Small amounts of placer gold have been mined near the headwaters of the Walker River, Virginia Creek, and Dog Creek, and at Bodie Digging, north of Mono Lake (Sampson and Tucker, 1940, p. 121). According to Rinehart and Ross (1956, p. 16), scattered mines in the Casa Diablo Mountains quadrangle have produced less than $1 million in gold and silver.

Total gold production for the county from 1880 through 1959 was 1,176,200 ounces, the bulk of which was lode gold. More than 90 percent of this came from the Bodie district. The following summary of the geology has been prepared from reports by Sampson and Tucker (1940, p. 118) and Rinehart and Ross (1956).

The western part of the county is underlain predominantly by granodioritic rocks of the Sierra Nevada batholith and a narrow belt of lower Paleozoic or Precambrian metasedimentary rocks. The Benton Range, in the southeastern part of the county, is also composed of these rocks.

Most of the remainder of the county is underlain by bodies of granitic rocks, diorite, and gabbro, of Cretaceous (?) age, and by basalt and rhyolite flows and rhyolite tuff of Tertiary and Quaternary age. Granitic stocks of Cretaceous (?) age form the White Mountains, at the southeast boundary of the county, and Blind Springs Hill, east of Benton.

BODIE DISTRICT

The Bodie district is in northeast Mono County, in T. 4 N., R. 27 E. Mining was started in 1860, and the district was active until 1955. Total gold production was 1,456,300 ounces, most of which came from the Standard mine.

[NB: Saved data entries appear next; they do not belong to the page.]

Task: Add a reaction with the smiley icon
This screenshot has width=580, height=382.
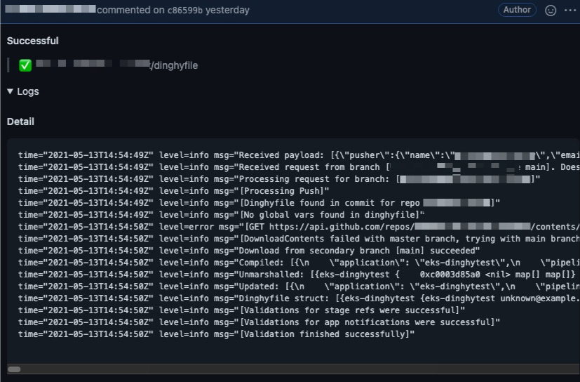Action: (551, 11)

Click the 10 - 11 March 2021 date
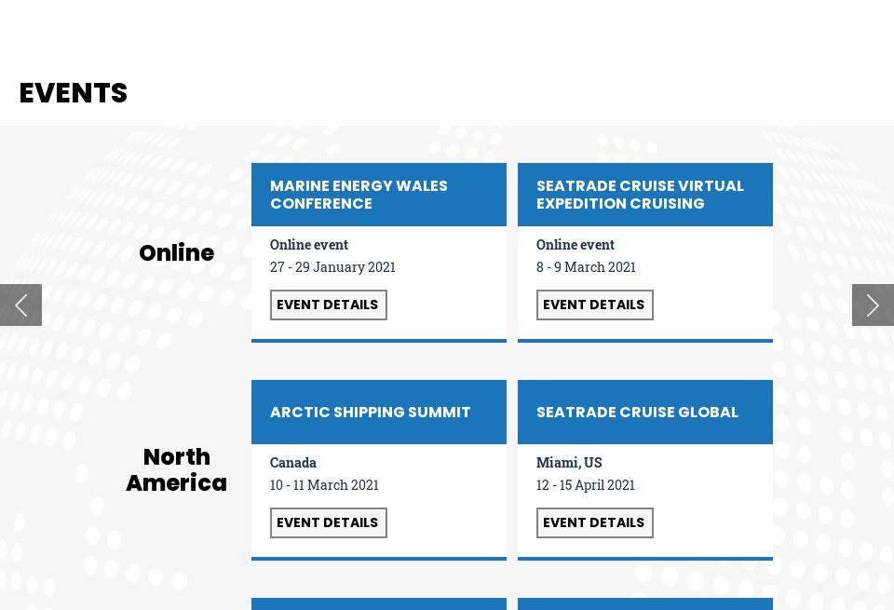(324, 485)
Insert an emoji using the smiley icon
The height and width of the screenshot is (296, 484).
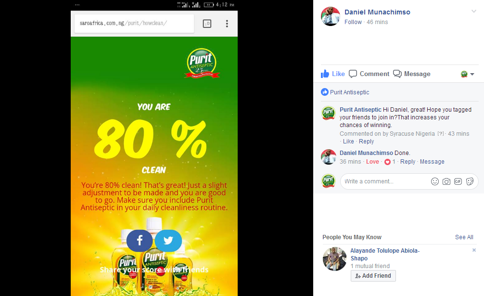(434, 181)
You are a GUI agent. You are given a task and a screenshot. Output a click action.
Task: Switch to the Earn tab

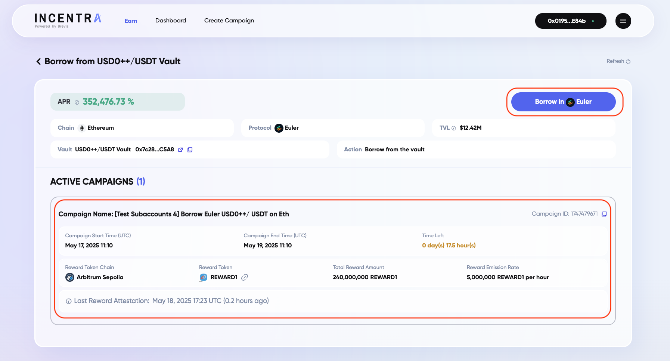pos(131,21)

Country rock in the district consists of a "complex of igneous rocks and breccias overlain (perhaps along a fault) by Tertiary hornblende andesite (Brown, 1908, p. 343-344). Ore bodies occur in three sets of auriferous quartz veins in the andesite (Brown, 1908, p. 345-346).

MASONIC DISTRICT

The Masonic district is in northeast Mono County, in T. 6 N., R. 26 E. Gold occurs in quartz veins in metamorphic rocks and granite. The Pittsburg-Liberty mine, with a record of $470,000 in gold (about 34,000 ounces), has been the important producer (Sampson and Tucker, 1940, p. 121). The district was active on a small scale in 1959. No detailed descriptions of the geology were found.